Self-proclaimedly dirty, criminal, dissolute, the diction is by turns colloquial and direct, symbolic and baroque, affective and imagistic. There are often what would seem to be perfectly sufficient common words underneath obscure choices, but the obscure offers something picant and painterly. An affective overlay, often a sense of compression, percussiveness. The way it sends the reader on a chase to catch the ball seems as necessary as the meaning of the word itself. It is a bit of a power play, a dare, a game amidst the real dangers and extremities of poverty, social exclusion and hardship that are the material realities seeping in. These poems are scintillating, they shift rapidly. Inviting, obscuring, repudiating, leading the reader on and leaving them, only to come back and again with a “Dear mongrel.” It’s a barrage that keeps calling the reader back in with all the humor, intimacy and tension of a lover’s quarrel, a knowing dance of barbs and unexpected emotional transparency. “I don’t want to speak unless my subject is destructive and obtuse” and yet “You are the basal part of me I foreswore for some membership / but if I can strain ten thousand heavens, if only in theory, / I have to hold you.”
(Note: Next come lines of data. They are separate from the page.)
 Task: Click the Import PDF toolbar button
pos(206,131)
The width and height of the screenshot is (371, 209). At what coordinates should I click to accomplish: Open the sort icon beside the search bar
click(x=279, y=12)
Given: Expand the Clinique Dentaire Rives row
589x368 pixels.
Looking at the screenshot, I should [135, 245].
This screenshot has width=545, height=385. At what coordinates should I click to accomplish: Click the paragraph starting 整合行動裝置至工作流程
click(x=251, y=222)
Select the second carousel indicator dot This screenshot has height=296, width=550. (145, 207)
There are a few jagged burrs when a truly unfamiliar word slips in. It feels like a joke. For example “how am I going to deal with the boys / meandering through my truth as they do / like a clowder of bored grimalkins.” Context cues are impossible. I’m trying to explain in the kitchen that it is both irritant and joy. My boyfriend says “like landmines.” Yes, they look like ornamentation, but are explosive. It’s the surprise of this libidinal reading pleasure being disrupted by an indigestible thing that throws you out of the water, the adrenaline of running about to figure out what’s happened. The ensuing pleasure of trying to fit meaning back together. There is a true delight in both the obscurity and availability of a precise word, a painterly quality to the extravagant affect they create.

The joy of being difficult for fun, of sending the reader to decode is a stable element of Lonely Christopher’s larger practice, but serves the subject of this book particularly. In a January Would was, according to the publisher’s copy, “written from one January to the next, using poetry as durational art to track a heartbreak and the ensuing attempt at recovery over the course of a rough year...” The words that blow up the text come to the English through French, rare enough to be truly archaic while a common word lies nearby. The line “I kissed you in the narthex for sandy seconds,” could just as well use the word porch. The less familiar choice stretches out to the reader as ex-lover a proffered sense of both connection and provocation recalling the site of the relational rupture, throwing shrapnel of the break-up in Père Lachaise Cemetery on Christmas Day. The ubiquity of archaic words of French origin that are nonetheless not French become trenchant. These words trapped between languages become an object lesson of how, in the aftermath of a relationship a shared language gets severed, ceases to function. We are left with the bruising sharp artifacts of essentially incommensurate and incommunicable disconnection. Still, “the trick isn’t figuring out, it's falling in love.”